Q2: Is it possible to have 4 domains inside the M7 core , customer mean M7 AHB and M7 AXI masters (the example is just one domain)? their use case is to have 4 task inside the M7 core, and they would like to have isolation (peripherals and memory) between tasks, isolation means that one task can not write the memory of the other task and can not access the other tasks peripheral. How could have they do it?
A: For 4 tasks inside the M7 core, please use M7 thread/handle and MPU to do the core isolation, xRDC2 is for others isolation (SOC's other masters and peripherals and memory) in M7 core domain. this same as one core case.
Q3: How can I dynamically change the execution domain for each task? how can I ensure that the critical task executes with the permissions of domain 0 and the non-critical task with the permissions of domain 1? How to implement the assignDomain
A: Domain can't be changed dynamically. You could use shared peripheral and memory in two cores case. In one core case, task isolation could be changed and configured dynamically.
Q4: When configuring the Master Domain Access Control (MDAC), we can assign multiple domains to each bus master. Each assignment will have its match and mask. When a transaction from the bus arrives at the MDAC, it is responsible for reviewing the transaction, checking its assignment table, and if there is a match, assigning the domain to the transaction. If this is the case, who is responsible for assigning that information which the MDAC will then verify for a match? What is that information?
A: The XRDC2 memory protection scheme has two components. 1. First each bus mastering resource has an associated Master Domain Assignment Controller (MDAC) for assigning a domain identifier (DID) attribute to each bus transaction. 2. Second each memory and peripheral has an associated access control submodule that enforces access control policies based on the DID and privilege level of the transaction.
The MDAC submodule is responsible for the generation of the DID, nonsecure and privileged attributes for every system bus transaction in the device. The MDAC compares its match input to the MATCH field for each enabled MDA descriptor for each bus transaction.
Q5: From what I have seen, this information is detailed in Table 43-2 of the Reference Manual. However, the bits used for the match are not editable in most cases. I only see that we can differentiate domains based on the match in the case of the EDMA, where the match bits form the channel and the master ID. Given this, among all the bus masters, does it only make sense to assign multiple domains to the EDMA masters?

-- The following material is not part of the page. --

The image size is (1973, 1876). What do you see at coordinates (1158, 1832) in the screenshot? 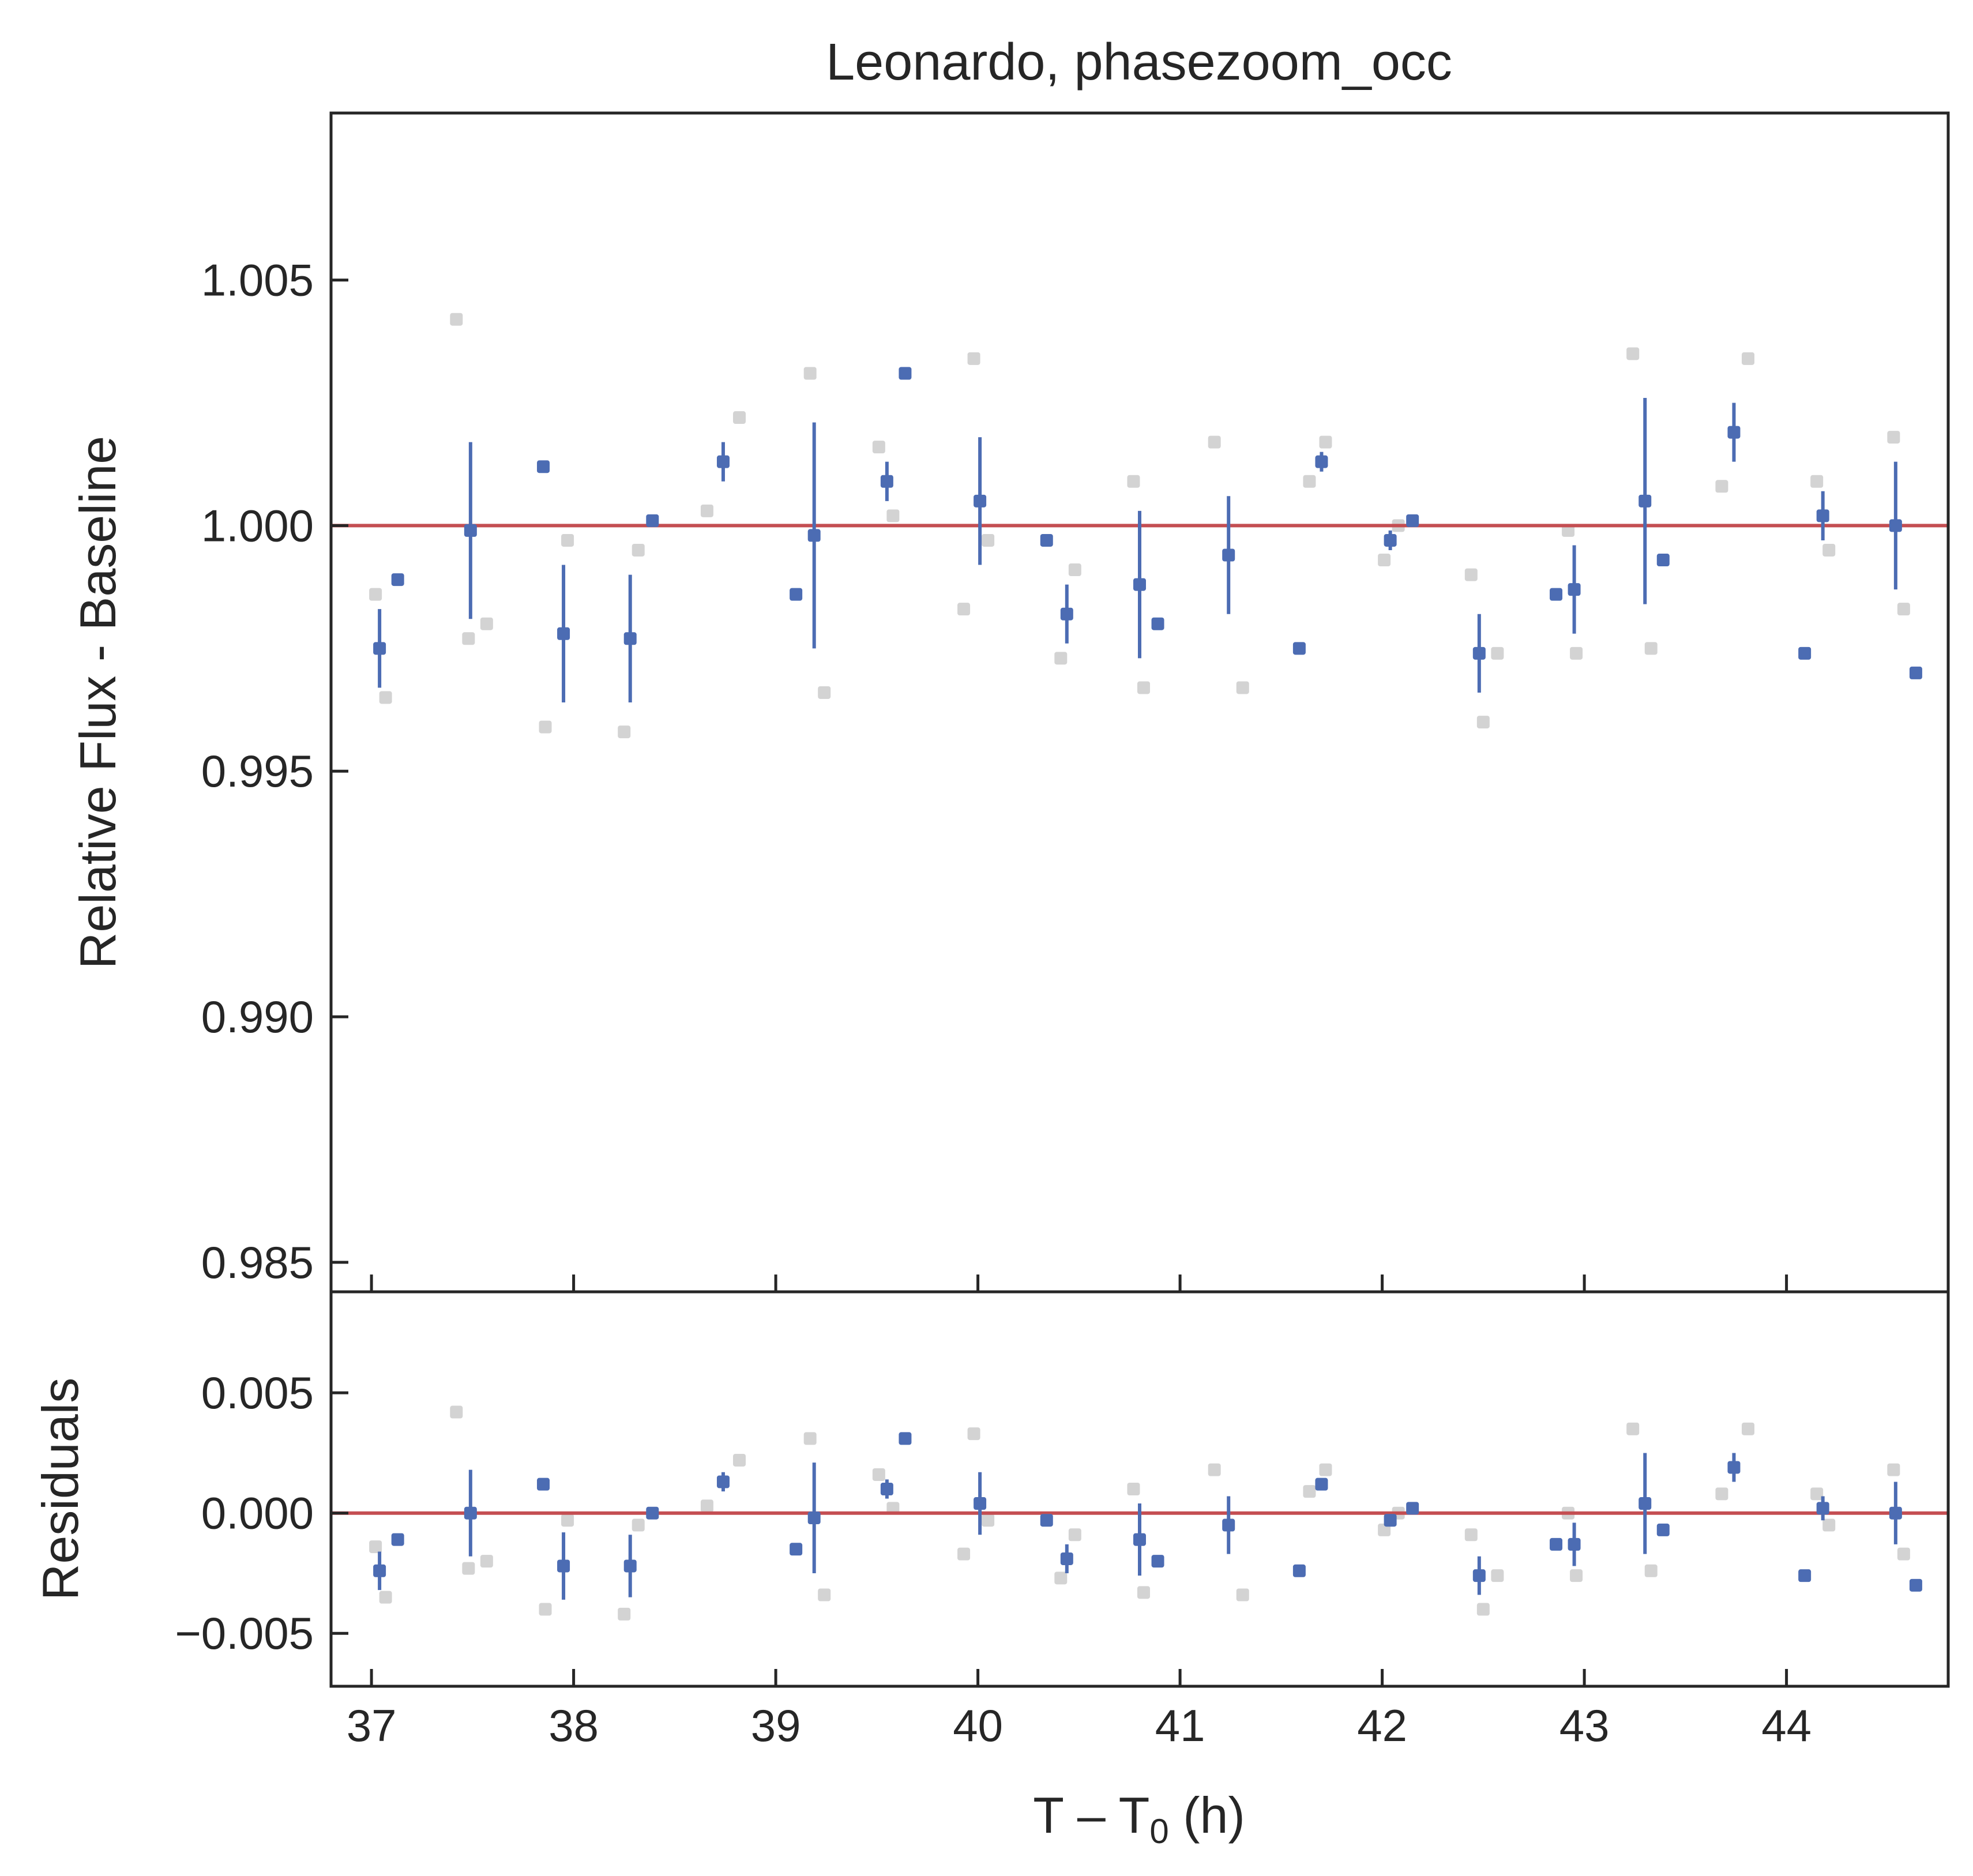
I see `x-axis-label-subscript: 0` at bounding box center [1158, 1832].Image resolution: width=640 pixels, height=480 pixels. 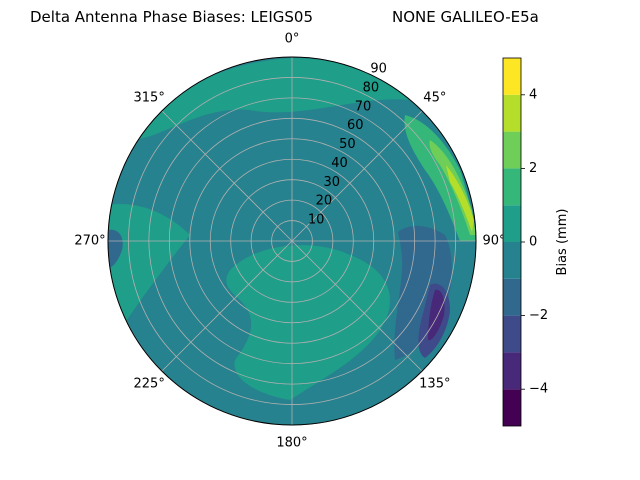 What do you see at coordinates (292, 444) in the screenshot?
I see `angular-tick-label: 180°` at bounding box center [292, 444].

A: I supposed that you did some mis-understanding on "domain", please also read the RDC chapter, then it will help you to understand MDAC.
Q6: Additionally, what is the purpose of being able to add multiple domains, for example, to the Master M7 AHB MDAC if we cannot change the MATCH bits of the transaction?
A: Please search and refer "MATCH field" description in register map - Master Domain Assignment (MDAC0_MDA0_W0 - MDAC31_MDA31_W0).